Teleconference:
We are entering a new, more hopeful economic age. Authors Laurie Bassi with Ed Frauenheim, Dan McMurrer, and Larry Costello, have tracked how communities, customers, employees, and employers all can make a difference- hence their descriptive label “The Worthiness Era”—it is a time where the good guys are poised to win because good corporate behavior is no longer optional but the key to success.
This new era results from a convergence of forces, ranging from the explosion of online information-sharing to the emergence of the ethical consumer and arrival of civic-minded Millennials. Across the globe, despite lingering effects of the Great Recession, people are choosing the companies in their lives in the same way they choose the guests they invite into their homes. They are demanding that companies be “good companies” — good to their customers, employees, and investors. Finally we can do well by being good.

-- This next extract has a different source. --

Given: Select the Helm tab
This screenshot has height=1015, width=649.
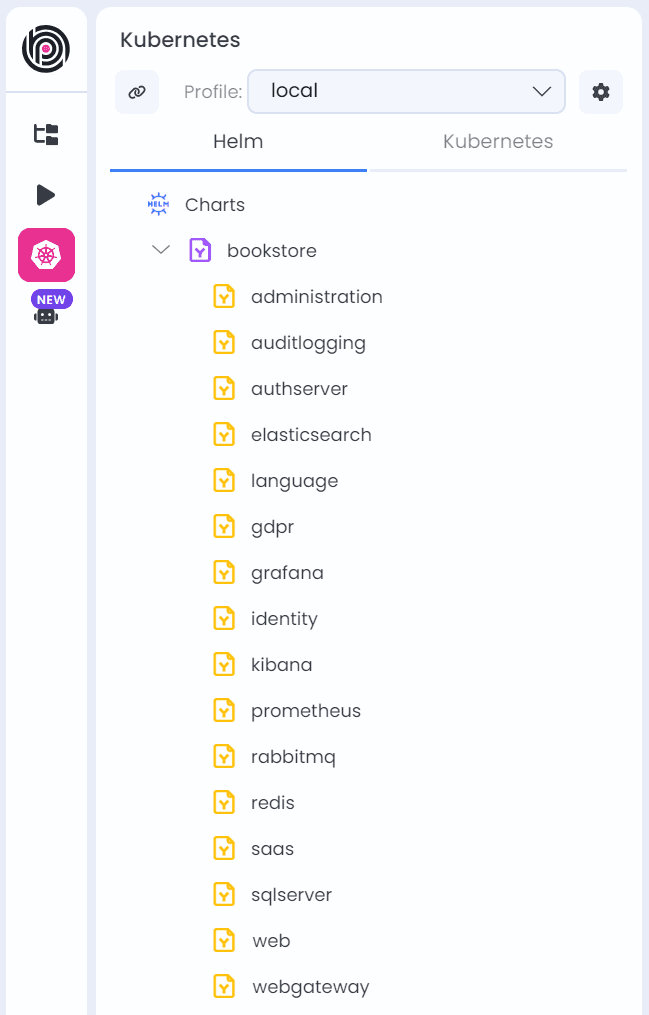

Economist Laurie Bassi will share how worthiness pays off with "The Good Company Index," a unique ranking of the Fortune 100 companies on their records as employers, sellers, and stewards of society and the planet. The encouraging results: companies in the same industry with higher scores on the Good Company Index consistently outperformed their peers in the stock market over 1-, 3-, and 5-year periods. This Executive conversation is for leaders and aspiring leaders who want to help their organization do better in the ways that matter to both internal and external stakeholders.
Presenters

Dr. Laurie Bassi is a co-founder of McBassi & Company and is McBassi's CEO and Managing Partner. She is also Chair of the Board at Bassi Investments, Inc. Laurie is an internationally-recognized expert on measuring and valuing human and intellectual capital, and she loves working with organizations to identify creative ways to meet their needs in better developing and managing their people. The early years of Laurie's career were spent as a tenured professor of economics at Georgetown University. She has authored over 50 books and published papers. Laurie holds a Ph.D. in economics from Princeton University, a M.S. in industrial and labor relations from Cornell University, and a B.S. in mathematics from Illinois State University.